What you are asked to do: Hunt through the lines below for the string "Sort" and copy each one that has it.

___

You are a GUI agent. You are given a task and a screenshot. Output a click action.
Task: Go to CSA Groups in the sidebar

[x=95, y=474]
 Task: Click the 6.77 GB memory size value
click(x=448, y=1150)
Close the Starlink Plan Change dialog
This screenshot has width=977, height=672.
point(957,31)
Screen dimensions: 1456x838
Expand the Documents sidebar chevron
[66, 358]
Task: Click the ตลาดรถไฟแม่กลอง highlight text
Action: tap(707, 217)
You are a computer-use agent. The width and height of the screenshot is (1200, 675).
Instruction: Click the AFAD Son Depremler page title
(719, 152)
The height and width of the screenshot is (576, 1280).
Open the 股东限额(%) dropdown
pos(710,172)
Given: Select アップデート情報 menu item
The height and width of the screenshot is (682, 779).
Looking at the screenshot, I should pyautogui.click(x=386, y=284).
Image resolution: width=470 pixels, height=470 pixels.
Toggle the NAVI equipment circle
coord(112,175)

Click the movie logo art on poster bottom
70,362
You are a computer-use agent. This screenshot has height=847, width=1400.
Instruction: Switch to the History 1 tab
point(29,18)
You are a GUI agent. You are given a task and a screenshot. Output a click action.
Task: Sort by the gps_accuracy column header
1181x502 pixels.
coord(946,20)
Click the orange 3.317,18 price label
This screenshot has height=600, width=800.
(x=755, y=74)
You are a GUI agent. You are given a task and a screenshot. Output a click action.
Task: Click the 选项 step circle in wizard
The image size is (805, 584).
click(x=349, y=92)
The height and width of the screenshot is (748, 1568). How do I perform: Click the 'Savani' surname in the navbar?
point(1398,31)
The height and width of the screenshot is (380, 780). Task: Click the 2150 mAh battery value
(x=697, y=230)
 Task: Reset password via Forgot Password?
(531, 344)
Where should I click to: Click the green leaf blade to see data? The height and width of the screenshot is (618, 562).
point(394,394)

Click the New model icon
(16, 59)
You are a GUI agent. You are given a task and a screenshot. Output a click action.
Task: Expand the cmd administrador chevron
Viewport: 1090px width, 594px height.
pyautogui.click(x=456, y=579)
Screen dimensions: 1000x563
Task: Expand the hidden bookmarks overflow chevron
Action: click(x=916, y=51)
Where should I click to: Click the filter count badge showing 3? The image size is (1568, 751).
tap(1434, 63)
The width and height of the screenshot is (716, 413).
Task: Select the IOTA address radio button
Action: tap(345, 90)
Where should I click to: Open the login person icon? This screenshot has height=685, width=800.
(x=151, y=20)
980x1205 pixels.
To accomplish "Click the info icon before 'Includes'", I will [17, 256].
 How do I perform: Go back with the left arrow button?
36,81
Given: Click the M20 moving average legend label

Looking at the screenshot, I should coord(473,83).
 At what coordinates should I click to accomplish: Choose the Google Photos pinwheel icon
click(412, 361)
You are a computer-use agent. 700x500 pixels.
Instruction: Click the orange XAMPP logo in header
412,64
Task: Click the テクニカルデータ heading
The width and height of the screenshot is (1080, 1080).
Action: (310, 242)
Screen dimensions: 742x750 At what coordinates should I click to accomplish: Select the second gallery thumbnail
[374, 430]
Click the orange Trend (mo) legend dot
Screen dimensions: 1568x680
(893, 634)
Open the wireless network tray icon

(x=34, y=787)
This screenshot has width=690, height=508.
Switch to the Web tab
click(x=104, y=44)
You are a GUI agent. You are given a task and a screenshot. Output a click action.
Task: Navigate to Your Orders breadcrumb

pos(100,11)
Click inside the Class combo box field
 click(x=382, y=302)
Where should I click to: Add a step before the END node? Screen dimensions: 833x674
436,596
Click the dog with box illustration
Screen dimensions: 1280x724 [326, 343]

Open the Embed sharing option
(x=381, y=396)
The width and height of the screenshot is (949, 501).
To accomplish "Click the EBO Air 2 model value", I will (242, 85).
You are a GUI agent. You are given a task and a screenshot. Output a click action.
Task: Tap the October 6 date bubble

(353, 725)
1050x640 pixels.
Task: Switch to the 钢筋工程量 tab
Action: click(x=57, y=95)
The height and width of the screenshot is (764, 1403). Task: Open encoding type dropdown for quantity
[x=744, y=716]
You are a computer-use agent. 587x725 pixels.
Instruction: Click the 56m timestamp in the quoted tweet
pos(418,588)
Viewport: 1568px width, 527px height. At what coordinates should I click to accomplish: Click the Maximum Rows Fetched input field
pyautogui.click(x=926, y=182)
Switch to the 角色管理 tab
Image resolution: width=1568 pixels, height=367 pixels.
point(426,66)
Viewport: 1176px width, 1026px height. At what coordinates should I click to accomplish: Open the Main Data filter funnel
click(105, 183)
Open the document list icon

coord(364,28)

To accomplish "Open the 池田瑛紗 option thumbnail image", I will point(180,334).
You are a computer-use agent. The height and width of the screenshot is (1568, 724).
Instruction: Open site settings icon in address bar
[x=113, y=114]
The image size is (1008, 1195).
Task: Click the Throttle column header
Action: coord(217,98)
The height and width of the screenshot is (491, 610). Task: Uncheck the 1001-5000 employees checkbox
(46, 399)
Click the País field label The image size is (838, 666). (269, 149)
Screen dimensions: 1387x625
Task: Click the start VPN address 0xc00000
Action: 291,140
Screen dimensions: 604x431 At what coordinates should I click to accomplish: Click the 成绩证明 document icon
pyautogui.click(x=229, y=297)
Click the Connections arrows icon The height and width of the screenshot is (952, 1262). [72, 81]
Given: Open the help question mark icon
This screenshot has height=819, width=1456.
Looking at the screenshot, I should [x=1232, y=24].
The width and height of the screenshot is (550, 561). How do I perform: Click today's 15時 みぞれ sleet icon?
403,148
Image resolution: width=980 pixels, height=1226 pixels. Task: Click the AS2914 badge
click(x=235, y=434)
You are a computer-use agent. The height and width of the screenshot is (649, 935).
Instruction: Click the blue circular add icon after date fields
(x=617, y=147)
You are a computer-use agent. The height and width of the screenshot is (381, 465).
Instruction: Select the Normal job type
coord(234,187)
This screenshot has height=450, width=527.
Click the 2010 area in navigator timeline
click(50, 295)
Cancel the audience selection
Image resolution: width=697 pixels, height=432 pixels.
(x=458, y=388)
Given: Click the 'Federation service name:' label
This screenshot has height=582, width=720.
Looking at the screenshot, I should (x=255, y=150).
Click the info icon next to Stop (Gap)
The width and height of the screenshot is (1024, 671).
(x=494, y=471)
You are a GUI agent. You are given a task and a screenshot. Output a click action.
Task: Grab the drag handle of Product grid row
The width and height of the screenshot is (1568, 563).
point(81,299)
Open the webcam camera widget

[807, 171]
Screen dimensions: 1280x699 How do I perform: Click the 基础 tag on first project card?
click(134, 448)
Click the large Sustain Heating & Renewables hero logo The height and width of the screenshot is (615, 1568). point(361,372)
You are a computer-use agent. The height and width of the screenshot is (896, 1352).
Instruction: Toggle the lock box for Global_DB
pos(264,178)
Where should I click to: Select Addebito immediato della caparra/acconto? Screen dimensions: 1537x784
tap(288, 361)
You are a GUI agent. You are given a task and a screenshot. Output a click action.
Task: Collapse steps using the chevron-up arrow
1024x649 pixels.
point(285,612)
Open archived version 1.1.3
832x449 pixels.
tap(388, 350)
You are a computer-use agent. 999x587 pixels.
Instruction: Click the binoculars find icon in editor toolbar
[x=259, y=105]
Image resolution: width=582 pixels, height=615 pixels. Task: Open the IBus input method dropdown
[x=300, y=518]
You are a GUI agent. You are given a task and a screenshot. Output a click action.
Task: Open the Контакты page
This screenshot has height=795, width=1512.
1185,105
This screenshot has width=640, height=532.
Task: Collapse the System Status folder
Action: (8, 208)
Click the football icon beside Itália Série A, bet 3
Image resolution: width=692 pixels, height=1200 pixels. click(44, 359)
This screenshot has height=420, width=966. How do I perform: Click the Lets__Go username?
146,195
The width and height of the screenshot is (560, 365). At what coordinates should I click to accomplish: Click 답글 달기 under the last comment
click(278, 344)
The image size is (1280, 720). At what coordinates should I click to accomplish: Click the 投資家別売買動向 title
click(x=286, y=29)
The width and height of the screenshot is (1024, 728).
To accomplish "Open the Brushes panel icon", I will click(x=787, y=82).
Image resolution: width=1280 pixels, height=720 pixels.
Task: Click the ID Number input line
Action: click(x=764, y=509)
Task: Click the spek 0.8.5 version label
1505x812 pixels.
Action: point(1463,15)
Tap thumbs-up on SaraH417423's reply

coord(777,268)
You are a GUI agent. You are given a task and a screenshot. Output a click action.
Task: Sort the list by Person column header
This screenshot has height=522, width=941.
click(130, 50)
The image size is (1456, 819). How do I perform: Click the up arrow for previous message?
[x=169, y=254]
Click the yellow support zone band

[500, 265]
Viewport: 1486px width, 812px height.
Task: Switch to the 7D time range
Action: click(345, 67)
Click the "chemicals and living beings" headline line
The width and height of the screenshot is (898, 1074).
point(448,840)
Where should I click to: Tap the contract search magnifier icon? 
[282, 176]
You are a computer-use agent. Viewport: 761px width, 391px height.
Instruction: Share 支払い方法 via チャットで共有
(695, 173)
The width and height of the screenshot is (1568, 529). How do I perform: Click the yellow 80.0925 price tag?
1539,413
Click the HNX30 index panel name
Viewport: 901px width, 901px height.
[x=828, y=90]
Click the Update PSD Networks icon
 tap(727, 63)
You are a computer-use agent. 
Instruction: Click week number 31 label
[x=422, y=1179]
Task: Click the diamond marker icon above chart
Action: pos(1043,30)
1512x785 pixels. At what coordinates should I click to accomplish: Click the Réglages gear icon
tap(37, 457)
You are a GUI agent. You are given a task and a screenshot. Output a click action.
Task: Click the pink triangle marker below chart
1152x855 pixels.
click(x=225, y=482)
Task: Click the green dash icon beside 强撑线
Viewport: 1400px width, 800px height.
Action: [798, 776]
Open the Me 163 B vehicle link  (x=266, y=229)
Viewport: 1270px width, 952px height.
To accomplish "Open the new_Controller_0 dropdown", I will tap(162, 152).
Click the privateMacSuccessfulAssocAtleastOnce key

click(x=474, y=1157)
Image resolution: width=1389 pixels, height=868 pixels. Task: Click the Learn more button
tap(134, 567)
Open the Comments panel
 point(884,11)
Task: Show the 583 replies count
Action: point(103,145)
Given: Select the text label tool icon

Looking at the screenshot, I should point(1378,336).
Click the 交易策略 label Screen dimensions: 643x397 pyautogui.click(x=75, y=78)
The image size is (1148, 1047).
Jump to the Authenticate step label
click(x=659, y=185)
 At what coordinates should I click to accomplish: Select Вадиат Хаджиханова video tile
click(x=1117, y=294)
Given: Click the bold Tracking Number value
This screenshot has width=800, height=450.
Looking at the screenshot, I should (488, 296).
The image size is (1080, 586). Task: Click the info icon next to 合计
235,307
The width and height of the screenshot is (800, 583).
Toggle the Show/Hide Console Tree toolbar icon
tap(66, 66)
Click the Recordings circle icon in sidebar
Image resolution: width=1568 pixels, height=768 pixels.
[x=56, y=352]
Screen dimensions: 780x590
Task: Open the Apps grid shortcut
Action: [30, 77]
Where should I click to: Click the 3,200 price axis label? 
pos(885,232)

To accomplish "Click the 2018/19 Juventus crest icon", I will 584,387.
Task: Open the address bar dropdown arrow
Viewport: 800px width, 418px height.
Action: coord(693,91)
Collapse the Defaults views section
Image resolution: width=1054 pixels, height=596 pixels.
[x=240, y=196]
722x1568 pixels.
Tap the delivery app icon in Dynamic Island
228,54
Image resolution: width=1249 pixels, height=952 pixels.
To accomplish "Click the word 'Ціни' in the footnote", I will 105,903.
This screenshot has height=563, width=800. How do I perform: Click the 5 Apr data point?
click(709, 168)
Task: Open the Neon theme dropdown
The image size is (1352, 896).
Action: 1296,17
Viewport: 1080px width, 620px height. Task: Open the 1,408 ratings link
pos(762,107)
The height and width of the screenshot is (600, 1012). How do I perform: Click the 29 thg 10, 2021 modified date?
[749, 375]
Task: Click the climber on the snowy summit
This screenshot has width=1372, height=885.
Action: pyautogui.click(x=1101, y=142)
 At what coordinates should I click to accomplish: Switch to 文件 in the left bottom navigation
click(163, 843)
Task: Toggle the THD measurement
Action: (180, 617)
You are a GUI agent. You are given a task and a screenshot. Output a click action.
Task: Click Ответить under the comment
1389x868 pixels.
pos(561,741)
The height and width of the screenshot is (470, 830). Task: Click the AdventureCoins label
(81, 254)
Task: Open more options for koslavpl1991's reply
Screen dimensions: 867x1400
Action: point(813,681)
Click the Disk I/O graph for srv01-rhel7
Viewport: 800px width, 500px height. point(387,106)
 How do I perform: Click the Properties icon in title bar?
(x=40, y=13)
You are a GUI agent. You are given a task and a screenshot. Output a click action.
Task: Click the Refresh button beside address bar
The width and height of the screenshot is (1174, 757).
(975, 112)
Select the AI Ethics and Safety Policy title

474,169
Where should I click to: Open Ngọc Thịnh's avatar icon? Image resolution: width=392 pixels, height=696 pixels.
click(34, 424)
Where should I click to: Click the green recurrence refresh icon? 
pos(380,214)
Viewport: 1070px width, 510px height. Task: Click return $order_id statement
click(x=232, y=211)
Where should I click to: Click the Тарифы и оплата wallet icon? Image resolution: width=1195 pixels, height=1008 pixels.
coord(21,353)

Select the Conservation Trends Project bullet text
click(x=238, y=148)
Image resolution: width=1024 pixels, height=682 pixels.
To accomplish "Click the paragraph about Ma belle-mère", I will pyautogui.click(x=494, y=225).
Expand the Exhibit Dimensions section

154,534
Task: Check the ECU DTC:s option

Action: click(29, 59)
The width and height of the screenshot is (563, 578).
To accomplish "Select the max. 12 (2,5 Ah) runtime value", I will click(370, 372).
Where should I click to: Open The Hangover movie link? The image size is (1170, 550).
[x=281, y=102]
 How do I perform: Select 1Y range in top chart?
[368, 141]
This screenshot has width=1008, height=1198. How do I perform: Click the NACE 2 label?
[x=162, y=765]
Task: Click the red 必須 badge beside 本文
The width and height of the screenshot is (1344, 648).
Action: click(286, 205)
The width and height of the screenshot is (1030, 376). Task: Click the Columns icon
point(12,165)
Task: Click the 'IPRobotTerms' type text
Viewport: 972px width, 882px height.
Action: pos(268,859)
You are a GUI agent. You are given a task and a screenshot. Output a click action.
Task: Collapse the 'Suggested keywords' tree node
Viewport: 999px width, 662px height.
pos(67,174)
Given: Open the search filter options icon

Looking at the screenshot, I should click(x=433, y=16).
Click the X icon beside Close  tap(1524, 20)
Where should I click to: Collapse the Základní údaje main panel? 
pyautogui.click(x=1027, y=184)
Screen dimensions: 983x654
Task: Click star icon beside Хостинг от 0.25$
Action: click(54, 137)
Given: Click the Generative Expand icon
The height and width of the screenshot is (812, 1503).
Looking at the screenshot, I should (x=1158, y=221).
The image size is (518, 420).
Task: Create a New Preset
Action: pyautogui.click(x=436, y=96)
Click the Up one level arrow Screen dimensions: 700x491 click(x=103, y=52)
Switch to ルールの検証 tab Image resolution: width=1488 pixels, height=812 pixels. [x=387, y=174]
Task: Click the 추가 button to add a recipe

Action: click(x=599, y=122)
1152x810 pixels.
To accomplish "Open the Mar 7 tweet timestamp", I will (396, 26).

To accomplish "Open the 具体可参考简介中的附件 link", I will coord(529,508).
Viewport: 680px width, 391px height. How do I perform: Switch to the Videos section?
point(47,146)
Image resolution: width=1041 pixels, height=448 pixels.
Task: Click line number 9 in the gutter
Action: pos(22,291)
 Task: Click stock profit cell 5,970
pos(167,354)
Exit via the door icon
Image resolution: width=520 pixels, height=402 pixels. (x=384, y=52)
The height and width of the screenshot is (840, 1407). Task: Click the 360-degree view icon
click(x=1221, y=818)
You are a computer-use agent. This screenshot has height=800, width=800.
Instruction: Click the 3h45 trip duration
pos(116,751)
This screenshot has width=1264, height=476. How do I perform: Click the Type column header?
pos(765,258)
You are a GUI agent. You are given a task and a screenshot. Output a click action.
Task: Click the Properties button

___

Response area:
Task: Sort by the gps_accuracy column header
Task: Sort the list by Person column header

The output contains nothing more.